■ Short problem ■
Extract every line of the records that contains the word "perform", and copy each one in full.

(Records taken from a collection)
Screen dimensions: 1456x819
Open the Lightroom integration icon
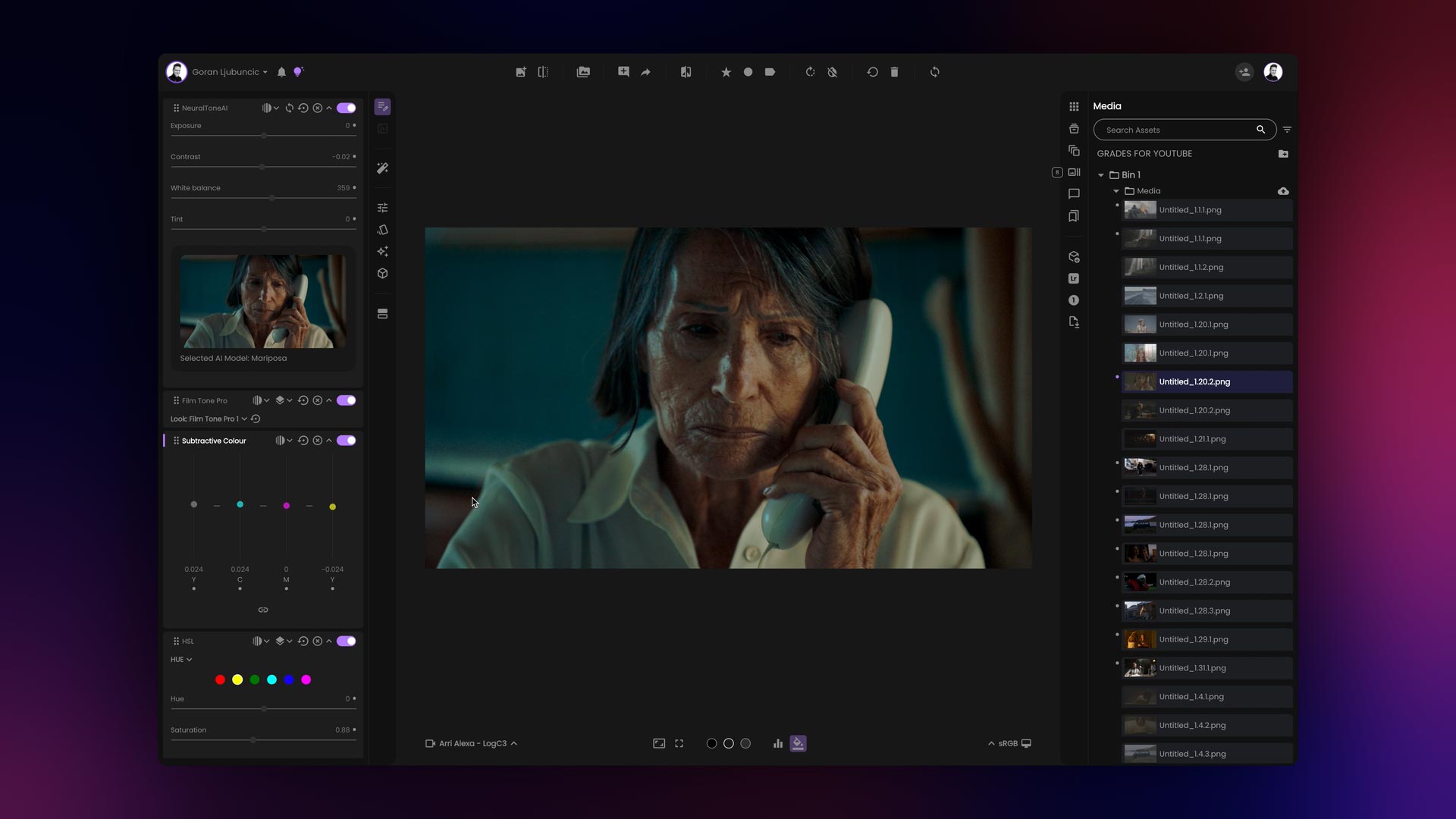pyautogui.click(x=1074, y=278)
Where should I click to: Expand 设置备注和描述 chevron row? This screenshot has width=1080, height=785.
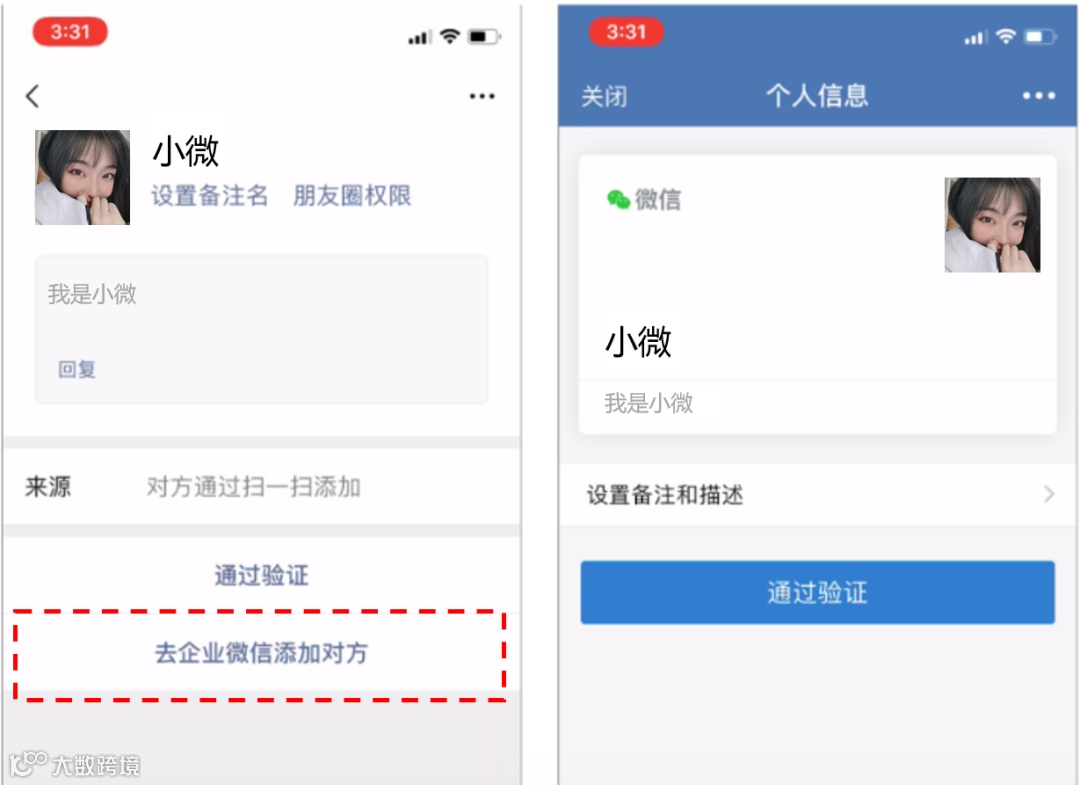pyautogui.click(x=818, y=494)
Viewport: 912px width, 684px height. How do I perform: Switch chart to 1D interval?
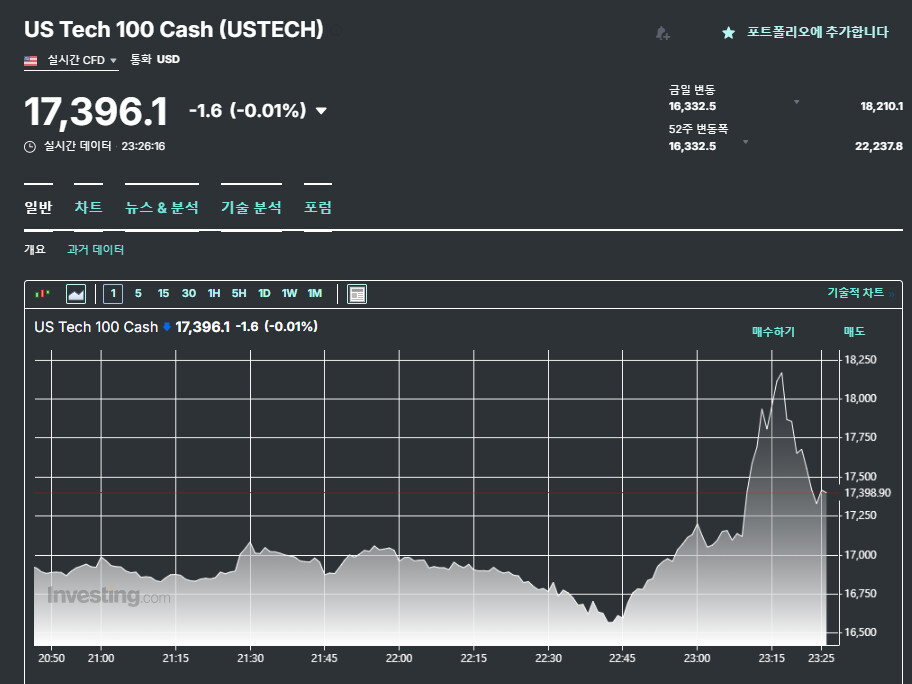coord(264,293)
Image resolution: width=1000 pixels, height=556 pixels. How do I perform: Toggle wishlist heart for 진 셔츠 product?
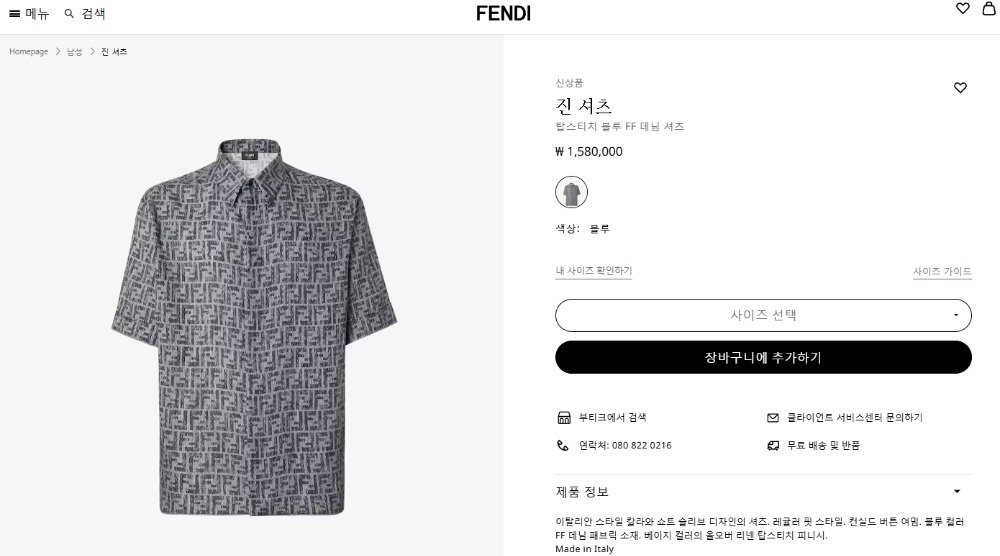tap(960, 88)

■ The output ■
Viewport: 912px width, 684px height. How do I perform: Switch chart to 1D interval?
Image resolution: width=1000 pixels, height=556 pixels. How do I perform: Toggle wishlist heart for 진 셔츠 product?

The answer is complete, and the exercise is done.